One of the main reasons for the said decline was because of the a downsizing in the oil price industry, leading to lesser jobs and current costs in housing rates, according to the same article. Job losses are expected to happen within this year as well, according to CREB's chief economist Ann-Marie Laurie. Such employment changes will certainly affect the housing demand for the remainder of the year, she continued in a statement.
Another article from theglobeandmail.com also mentioned a decline in resale home pricing to go down to about 0.2% lower by the end of 2015. The said figure was a contradiction to what the CREB predicted instead early January this year for home prices to close at 1.58% higher. Board President Corinne Lyall expressed her sentiment by "not expecting that much concern from consumers and the general public over the housing crisis and it not lasting for this long."

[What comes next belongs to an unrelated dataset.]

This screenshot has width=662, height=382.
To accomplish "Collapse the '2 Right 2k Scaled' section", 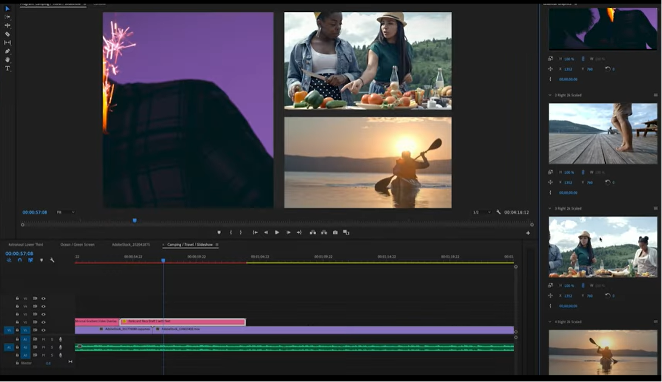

The same article also mentioned the country has lost over 12,000 jobs since January and mostly are executive positions handling full time jobs, and in turn garnering about double the number for half-time position work. Last December saw the turnout of home prices slumping down in the city as home sellers were in the rush to put their homes for sale in order to avoid a price correction. A number of listing were totalled around that time, yet many also took out their listings that were unsold by the end of last year.
Let's still hope for the resurrection of the Canadian housing market though.